Critiques

The Jesus and Mary Chain

Glasgow Eyes

  • Fuzz Club Records
  • 2024
  • 49 minutes
7

Précurseure de la musique shoegaze, la légendaire formation écossaise The Jesus and Mary Chain pratique l’art du bruit depuis 1983. Composé du noyau des frères Jim et William Reid, le groupe s’est séparé en 1999, s’est reformé en 2007 pour donner des spectacles, puis a sorti Damage and Joy en 2017 et maintenant Glasgow Eyes. Comme les derniers albums, ce petit nouveau sert un rock alternatif satisfaisant, mais n’atteint jamais les mêmes sommets que les classiques Honey’s Dead de 1992 ou Psychocandy de 1985 (l’album Tylenol par excellence).

Même si certains albums se distinguaient par le mur de son (Psychocandy), le folk désenchanté (Stoned and Dethroned) ou les synthés robotiques (Automatic), le groupe a tendance à répéter le même modèle : guitares lourdes noisy, mélodies pop accrocheuses, paroles provocantes simples. Pour le meilleur et pour le pire, Glasgow Eyes n’y fait pas exception.

The Jesus and Mary Chain touche ici à plusieurs styles déjà apprivoisés.

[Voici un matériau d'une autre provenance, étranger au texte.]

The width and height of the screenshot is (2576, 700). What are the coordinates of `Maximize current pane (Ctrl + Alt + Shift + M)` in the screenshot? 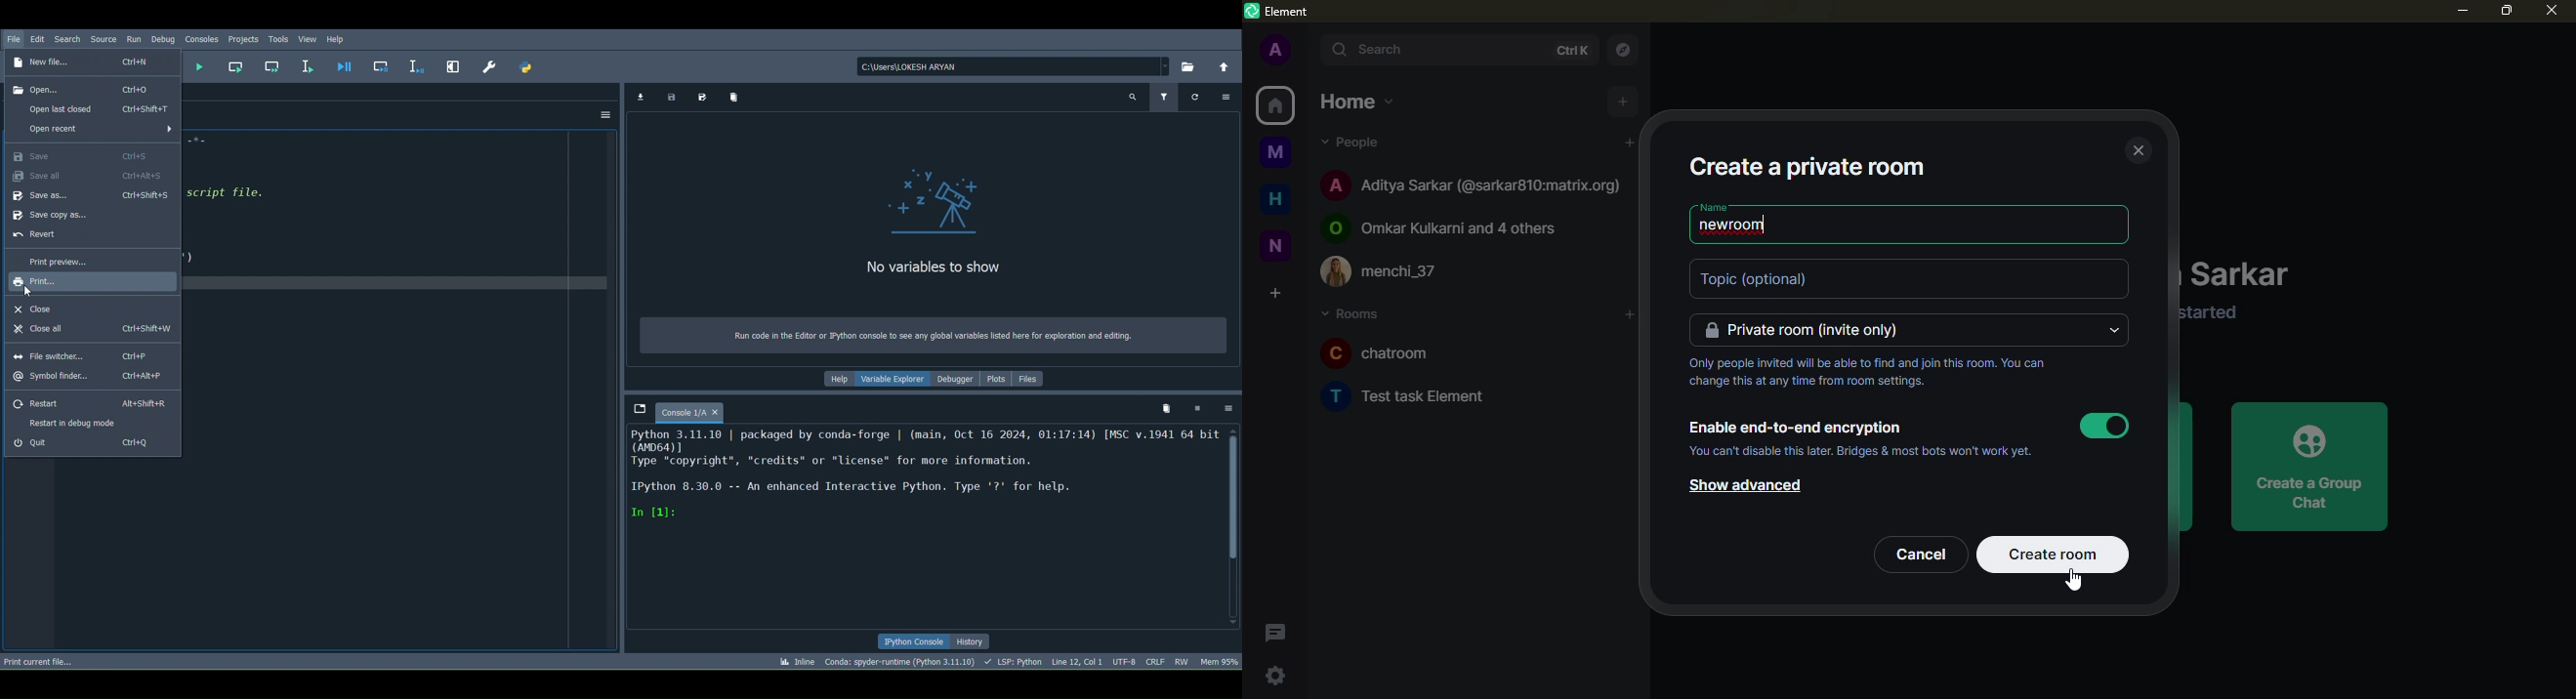 It's located at (455, 69).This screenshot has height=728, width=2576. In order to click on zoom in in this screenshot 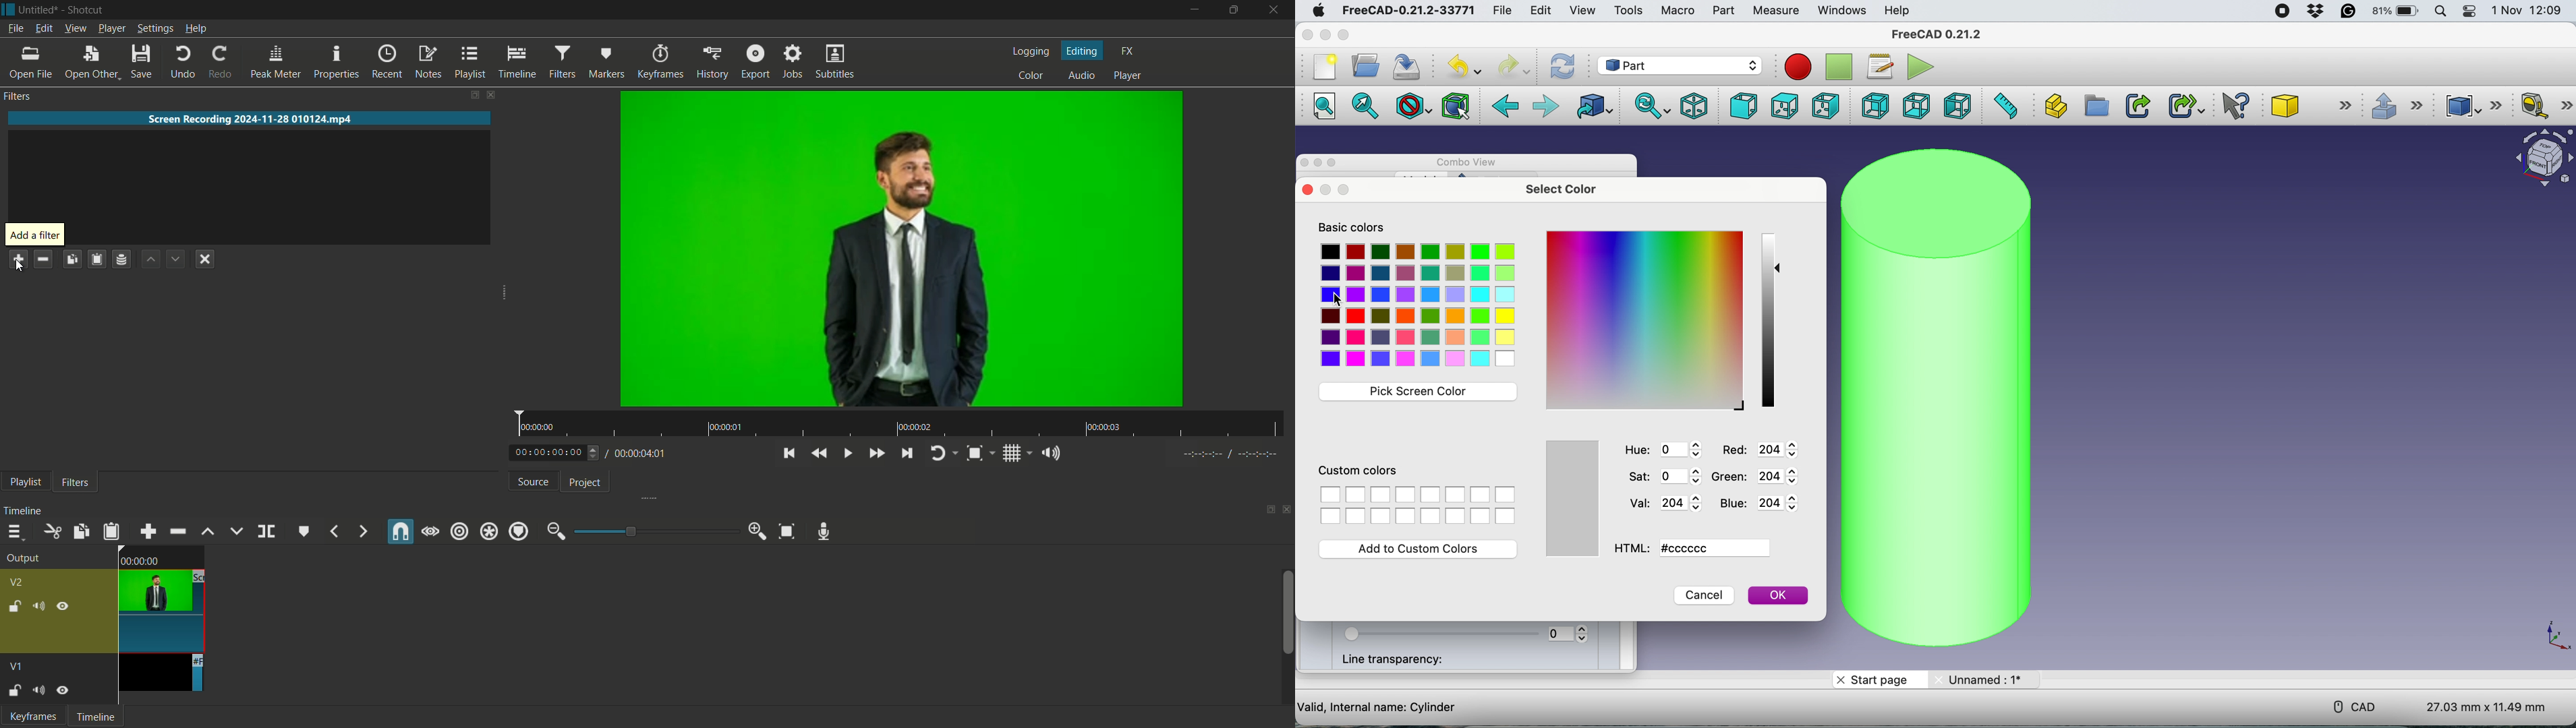, I will do `click(758, 532)`.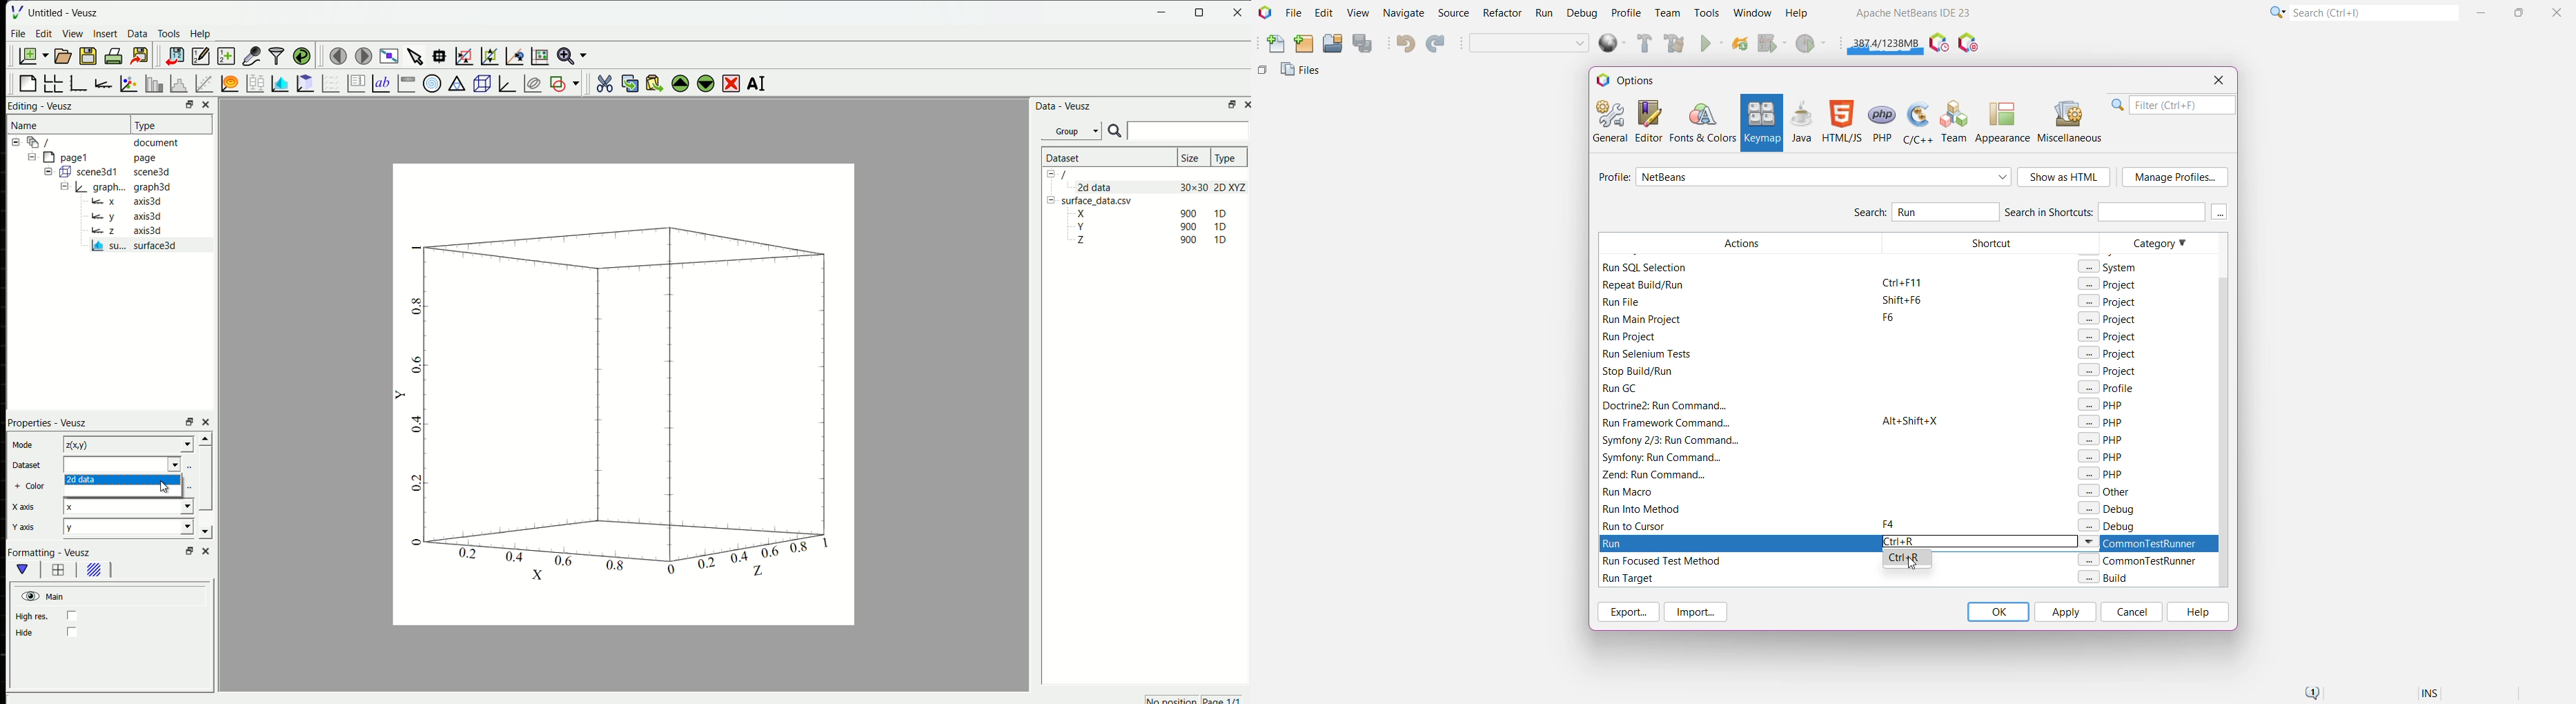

Alors que le son rock’n’roll oscille entre agréable et banal (comme sur American Born et Girl 71), le groupe offre une touche noise sous-utilisée et une approche électronique intéressante. En effet, les chansons jamcod et Hey Lou Reid (la coquille est délibérée) commencent toutes les deux avec des notes abrasives aguichantes qui s’estompent trop rapidement. Et, du côté électronique, Discotheque et Silver Strings contiennent des synthétiseurs sinistres, moins robotiques que sur Automatic heureusement, qui se combinent bien à l’instrumentation sans remplacer ce qui fonctionne déjà. 

Comme dans la formule décrite précédemment, The Jesus and Mary Chain éprouve toujours un penchant amusant pour les mots crus et répétitifs : « I’m on fire / Piss on fire / Don’t piss on fire / I pissed bleach to meet you » sur l’énergique Venal Joy ou « I fill myself with chemicals / To hide the dark shit I don’t show / To hide the dark shit I don’t show » sur la lente et mystérieuse Chemical Animal. The Jesus and Mary Chain a également l’habitude de nommer des célébrités (de JFK à Kurt Cobain en passant par le fameux Jésus évidemment). Sur The Eagles and The Beatles, le groupe ne déroge pas à la règle comme le titre l’indique, mais propose un rythme plus conservateur et des formulations plus sages, donc un tout moins efficace. En plus, le court solo de guitare chaotique ne suffit pas à répondre au besoin de bruit créé par la formation. 

Glasgow Eyes peut lasser avec son rock‘n’roll classique souvent entendu, mais apporte malgré tout quelques ballades délicieusement hypnotisantes. Pure Poor séduit par sa mélodie lente et déconstruite et ses paroles simplistes faisant ressortir le chant agréablement agonisant. Cette combinaison donne une musique psychédélique noise rafraîchissante. De son côté, Second of June met en valeur la voix sincère et délicate de Jim Reid et rappelle brièvement le rock épuré que le groupe faisait à la fin des années 90 (comme sur Sometimes Always).  

Glasgow Eyes trouve refuge dans le style propre à The Jesus and Mary Chain, qui en est un ayant fait ses preuves. Si la formation ne tombe pas trop dans la facilité sur cet album, elle ne consacre pas beaucoup d’efforts à se réinventer non plus. À craindre de faire pire, le groupe n’ose pas faire beaucoup mieux. Là où certains pairs comme Brian Jonestown Massacre ou Spiritualized arrivent encore à captiver l’attention de façon attrayante, The Jesus and Mary Chain stagne dans une zone confortable et produit des œuvres sans réel faux pas, mais sans nouveauté particulièrement impressionnante.